MOSCOW, Russia -- Chess grandmaster Gary Kasparov has announced he is withdrawing from a world championship to be held this year in Turkey because of frustration with the World Chess Federation FIDE that had led to financial loss and psychological hardship.
"In 2002, I joined with FIDE in Prague to try and unify the world championship," Kasparov said in a statement posted on the Chessbase News Internet web site.
"Over the past two and a half years, unification matches have been scheduled four times and each time the deadlines have come and gone while the financial guarantees were ignored," the statement said.
Last August, a match between Kasparov and Ukraine's Ruslan Ponomariov, current holder of the FIDE world championship title, was cancelled on Ponomariov's request.
“The loss of earnings is easy to understand, but the hidden damage is psychological.

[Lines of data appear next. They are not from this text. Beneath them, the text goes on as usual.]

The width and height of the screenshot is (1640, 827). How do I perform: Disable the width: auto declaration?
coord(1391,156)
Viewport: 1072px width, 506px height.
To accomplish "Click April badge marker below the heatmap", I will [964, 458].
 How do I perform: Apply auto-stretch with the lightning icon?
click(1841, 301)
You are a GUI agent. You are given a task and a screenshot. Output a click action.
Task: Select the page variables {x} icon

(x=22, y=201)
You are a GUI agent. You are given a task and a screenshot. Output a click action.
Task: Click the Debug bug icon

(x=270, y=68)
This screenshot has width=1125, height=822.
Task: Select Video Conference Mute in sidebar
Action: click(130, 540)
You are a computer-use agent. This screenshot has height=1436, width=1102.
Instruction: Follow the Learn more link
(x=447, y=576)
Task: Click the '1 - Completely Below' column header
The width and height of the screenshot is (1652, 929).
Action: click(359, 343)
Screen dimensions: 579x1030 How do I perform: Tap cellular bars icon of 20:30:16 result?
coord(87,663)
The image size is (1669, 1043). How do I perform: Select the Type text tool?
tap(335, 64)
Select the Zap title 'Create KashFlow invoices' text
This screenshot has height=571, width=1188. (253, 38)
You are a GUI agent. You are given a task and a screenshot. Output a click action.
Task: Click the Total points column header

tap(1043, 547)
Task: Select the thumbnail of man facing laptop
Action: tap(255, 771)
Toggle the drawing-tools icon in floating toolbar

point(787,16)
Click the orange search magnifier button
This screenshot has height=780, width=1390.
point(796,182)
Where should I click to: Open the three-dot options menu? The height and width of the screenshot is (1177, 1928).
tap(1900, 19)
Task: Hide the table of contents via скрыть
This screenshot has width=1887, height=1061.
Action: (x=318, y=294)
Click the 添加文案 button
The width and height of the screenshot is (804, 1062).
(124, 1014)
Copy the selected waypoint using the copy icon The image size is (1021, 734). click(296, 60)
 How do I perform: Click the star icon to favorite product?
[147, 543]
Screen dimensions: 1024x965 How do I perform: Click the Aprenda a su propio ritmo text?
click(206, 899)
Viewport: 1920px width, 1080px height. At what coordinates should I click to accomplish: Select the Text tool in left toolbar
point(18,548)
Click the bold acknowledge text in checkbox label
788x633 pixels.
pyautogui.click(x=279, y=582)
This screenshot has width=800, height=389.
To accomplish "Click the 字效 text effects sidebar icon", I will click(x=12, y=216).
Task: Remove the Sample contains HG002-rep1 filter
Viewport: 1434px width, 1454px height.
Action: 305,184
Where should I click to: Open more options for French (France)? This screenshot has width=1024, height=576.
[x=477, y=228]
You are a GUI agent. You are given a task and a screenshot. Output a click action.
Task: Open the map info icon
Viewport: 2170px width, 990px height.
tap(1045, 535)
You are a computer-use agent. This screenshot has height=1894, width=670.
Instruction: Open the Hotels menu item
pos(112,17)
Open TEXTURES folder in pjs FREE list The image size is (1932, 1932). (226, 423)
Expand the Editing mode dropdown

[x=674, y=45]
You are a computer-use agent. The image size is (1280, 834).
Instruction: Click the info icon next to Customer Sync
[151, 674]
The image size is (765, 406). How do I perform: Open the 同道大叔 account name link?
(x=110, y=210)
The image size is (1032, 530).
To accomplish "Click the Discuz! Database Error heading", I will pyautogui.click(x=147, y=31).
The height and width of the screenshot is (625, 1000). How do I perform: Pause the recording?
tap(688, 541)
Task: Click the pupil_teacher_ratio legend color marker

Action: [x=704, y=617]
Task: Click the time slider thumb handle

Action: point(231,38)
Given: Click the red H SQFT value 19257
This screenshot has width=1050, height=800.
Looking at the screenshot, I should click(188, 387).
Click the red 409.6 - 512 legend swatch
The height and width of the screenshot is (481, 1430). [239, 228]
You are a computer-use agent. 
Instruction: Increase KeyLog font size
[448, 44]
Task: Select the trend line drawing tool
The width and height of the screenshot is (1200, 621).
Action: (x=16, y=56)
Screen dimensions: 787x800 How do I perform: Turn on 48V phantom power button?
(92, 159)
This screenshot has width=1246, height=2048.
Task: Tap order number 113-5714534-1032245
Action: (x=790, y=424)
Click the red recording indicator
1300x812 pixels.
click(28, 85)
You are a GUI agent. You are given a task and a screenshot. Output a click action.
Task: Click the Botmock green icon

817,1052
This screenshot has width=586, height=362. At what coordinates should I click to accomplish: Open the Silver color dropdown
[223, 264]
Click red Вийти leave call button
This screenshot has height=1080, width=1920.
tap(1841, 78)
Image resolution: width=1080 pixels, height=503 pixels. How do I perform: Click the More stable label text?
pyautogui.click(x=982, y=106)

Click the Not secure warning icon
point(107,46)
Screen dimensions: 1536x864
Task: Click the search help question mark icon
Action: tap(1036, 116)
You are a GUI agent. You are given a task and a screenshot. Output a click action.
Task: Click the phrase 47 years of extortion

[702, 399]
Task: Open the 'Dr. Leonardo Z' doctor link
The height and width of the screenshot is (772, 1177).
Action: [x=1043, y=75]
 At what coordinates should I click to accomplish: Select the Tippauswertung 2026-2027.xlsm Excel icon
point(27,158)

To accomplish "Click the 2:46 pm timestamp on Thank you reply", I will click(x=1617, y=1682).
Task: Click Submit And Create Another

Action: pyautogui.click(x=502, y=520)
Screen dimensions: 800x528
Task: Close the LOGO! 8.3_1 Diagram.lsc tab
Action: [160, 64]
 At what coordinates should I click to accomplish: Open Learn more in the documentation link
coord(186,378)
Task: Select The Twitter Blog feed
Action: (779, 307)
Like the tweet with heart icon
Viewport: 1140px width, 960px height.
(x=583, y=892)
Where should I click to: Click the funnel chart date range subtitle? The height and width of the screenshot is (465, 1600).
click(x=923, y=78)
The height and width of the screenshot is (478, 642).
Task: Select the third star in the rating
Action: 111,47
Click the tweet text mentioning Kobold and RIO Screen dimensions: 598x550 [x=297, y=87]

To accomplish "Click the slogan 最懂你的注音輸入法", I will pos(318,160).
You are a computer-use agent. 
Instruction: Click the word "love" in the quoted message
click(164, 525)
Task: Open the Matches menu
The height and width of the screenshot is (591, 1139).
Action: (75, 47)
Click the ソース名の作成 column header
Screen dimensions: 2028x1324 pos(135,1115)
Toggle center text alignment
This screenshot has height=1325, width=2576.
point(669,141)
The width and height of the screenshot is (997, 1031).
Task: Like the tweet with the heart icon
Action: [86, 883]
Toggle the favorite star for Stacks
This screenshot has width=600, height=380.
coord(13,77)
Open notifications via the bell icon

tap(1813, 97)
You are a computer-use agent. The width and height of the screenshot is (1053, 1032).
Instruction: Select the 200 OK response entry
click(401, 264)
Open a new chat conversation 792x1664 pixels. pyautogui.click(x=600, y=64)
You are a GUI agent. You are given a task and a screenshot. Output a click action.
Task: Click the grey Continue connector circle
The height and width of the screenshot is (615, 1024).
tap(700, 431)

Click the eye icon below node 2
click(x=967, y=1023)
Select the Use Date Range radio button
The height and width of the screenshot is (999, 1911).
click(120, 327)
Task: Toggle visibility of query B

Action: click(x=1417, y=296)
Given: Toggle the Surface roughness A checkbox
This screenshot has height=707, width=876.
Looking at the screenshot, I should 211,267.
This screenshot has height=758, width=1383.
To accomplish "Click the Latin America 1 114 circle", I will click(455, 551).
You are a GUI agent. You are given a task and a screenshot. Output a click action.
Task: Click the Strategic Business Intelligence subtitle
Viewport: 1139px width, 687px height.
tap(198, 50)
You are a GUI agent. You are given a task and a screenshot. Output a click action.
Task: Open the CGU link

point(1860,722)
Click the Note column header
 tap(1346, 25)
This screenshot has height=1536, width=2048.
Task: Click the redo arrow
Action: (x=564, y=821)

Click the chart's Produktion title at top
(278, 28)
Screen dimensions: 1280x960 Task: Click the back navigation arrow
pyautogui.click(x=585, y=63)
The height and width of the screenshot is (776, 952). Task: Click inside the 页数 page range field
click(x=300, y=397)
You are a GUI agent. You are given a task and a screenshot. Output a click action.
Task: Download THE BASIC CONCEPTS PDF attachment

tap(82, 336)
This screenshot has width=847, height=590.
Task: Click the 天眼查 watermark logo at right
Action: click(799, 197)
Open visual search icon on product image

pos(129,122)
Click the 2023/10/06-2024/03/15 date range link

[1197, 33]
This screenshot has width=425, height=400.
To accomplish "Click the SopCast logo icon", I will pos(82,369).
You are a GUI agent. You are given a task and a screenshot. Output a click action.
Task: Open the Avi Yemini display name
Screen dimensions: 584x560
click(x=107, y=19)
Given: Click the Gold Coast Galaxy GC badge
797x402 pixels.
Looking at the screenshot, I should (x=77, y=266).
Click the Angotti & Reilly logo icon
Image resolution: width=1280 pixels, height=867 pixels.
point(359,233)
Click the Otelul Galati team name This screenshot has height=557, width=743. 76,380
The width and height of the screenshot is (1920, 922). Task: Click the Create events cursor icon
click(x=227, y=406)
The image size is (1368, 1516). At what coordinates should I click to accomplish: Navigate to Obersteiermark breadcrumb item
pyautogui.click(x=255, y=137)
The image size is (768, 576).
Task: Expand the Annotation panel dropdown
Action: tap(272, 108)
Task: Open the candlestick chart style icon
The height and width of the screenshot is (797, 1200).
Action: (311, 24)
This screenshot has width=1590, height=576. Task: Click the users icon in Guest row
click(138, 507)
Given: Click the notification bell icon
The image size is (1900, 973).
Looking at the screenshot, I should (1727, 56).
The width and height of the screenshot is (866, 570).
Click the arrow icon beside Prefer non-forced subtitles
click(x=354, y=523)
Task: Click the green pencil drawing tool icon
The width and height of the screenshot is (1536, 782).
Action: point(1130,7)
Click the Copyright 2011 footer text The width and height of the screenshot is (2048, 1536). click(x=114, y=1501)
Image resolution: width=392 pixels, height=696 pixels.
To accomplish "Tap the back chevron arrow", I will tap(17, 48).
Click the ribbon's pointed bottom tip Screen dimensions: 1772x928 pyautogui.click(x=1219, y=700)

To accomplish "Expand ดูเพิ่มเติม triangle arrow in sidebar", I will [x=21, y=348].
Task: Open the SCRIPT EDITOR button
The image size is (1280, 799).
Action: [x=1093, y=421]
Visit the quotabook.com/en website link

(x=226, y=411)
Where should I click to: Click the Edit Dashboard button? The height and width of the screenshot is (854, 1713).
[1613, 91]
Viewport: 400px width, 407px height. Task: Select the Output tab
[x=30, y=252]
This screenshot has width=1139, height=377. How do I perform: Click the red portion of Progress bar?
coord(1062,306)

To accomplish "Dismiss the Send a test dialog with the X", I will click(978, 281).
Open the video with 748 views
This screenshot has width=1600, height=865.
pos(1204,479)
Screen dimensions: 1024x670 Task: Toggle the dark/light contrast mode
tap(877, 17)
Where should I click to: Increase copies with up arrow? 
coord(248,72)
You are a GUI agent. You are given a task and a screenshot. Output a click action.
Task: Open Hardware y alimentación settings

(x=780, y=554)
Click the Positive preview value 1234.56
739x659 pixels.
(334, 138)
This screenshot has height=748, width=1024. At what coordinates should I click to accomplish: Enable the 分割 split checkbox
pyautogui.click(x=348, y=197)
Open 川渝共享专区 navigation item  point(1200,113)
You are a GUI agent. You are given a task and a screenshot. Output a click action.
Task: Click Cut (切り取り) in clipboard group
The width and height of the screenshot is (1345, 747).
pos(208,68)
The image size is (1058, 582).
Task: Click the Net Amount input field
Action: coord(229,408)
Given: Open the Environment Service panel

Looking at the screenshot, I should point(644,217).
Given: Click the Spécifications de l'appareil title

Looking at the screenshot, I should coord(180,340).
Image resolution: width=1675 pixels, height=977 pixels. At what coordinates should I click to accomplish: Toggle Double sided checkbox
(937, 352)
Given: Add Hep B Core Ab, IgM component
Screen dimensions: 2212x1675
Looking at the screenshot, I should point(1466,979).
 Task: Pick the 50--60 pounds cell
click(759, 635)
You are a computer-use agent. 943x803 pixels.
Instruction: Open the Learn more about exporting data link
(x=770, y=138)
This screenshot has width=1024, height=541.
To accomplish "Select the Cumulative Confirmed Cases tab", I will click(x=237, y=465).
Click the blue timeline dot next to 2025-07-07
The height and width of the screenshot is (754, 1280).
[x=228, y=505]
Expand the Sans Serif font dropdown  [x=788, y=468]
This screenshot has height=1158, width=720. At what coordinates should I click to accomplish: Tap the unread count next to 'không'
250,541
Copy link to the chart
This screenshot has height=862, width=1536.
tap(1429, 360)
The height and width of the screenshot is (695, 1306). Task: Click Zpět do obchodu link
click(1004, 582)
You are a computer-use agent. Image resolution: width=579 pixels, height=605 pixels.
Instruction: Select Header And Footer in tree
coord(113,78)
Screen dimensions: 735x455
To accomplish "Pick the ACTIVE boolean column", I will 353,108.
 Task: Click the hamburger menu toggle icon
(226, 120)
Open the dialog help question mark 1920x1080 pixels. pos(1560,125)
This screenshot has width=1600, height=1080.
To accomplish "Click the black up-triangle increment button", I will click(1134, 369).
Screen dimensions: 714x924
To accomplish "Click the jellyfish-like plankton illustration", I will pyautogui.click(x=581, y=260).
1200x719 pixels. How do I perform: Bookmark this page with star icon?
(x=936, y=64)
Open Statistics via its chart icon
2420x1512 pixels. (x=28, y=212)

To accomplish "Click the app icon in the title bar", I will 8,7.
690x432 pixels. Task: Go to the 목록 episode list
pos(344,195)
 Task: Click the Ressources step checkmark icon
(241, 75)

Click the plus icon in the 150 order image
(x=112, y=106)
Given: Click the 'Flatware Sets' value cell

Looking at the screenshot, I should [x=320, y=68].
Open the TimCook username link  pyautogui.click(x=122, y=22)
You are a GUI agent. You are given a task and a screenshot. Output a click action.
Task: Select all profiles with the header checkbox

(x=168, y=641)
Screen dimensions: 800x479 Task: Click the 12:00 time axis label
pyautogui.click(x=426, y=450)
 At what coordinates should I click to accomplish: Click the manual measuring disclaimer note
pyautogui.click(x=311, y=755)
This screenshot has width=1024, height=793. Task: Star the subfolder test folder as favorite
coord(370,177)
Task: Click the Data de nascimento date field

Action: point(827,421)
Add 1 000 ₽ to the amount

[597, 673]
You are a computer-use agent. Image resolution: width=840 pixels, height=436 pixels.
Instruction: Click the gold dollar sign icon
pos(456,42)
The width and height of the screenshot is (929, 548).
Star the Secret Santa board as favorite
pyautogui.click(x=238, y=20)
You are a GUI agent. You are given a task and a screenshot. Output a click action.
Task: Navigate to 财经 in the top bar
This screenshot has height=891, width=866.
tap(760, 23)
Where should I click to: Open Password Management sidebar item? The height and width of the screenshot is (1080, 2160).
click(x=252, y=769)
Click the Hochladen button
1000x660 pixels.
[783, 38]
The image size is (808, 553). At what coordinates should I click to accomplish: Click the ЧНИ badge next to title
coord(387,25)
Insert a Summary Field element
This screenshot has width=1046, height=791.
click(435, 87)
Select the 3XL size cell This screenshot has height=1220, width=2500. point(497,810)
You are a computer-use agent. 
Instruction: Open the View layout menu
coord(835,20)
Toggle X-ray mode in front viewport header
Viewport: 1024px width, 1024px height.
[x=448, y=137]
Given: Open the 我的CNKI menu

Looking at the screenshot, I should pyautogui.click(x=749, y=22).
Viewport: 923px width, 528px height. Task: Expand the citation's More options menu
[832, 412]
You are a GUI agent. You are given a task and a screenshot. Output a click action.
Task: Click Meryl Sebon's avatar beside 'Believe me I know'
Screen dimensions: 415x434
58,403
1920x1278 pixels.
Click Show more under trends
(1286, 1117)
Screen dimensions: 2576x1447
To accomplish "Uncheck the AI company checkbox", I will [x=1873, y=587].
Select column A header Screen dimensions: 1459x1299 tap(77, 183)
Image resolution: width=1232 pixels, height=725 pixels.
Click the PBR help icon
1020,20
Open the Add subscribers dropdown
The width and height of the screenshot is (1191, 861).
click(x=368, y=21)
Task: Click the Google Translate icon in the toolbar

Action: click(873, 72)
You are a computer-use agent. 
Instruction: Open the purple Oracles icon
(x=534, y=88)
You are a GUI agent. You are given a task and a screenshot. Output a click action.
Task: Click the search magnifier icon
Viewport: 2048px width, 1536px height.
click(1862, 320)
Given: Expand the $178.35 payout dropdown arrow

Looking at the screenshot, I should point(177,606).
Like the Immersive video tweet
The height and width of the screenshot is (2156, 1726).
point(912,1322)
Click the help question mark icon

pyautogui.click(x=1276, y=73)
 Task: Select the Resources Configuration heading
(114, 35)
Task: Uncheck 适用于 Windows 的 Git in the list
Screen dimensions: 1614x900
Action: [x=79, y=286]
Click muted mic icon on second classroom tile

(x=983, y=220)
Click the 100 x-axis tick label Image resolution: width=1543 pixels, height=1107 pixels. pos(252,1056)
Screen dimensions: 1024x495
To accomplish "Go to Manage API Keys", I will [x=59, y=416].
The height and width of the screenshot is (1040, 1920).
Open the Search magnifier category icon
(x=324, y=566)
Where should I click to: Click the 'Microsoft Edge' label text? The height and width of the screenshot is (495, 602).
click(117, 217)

These postponed and cancelled events have been deeply unsettling to me both professionally and personally,” he said.
"Our global chess federation has rarely thought enough to even keep me informed, let alone compensate me financially or even apologize for these repeated frustrations," the statement said.
A championship tournament aimed at unifying FIDE and the rival Association of Chess Professionals (ACP) was scheduled to take place in Istanbul between April 25 and May 14 this year.
Kasparov's decision to pull out of the Turkey championship is the latest episode in a schism dating back to 1993 between FIDE and the ACP, a rival organization set up after Kasparov and others defected from FIDE.
The rival bodies now crown their own champions and previous efforts to produce a world chess champion unifying both organizations have collapsed in bitter recriminations.
In his statement, Kasparov said he had reached a "state of exhaustion and disillusionment" with FIDE but would nonetheless continue to compete in chess outside the body.
"As for unification, I cannot see an avenue to contribute further. For those who saw me as an obstacle, I will be one no longer. I am not giving up on chess. I will compete as well and as long as I am able to play my brand of chess," the statement said.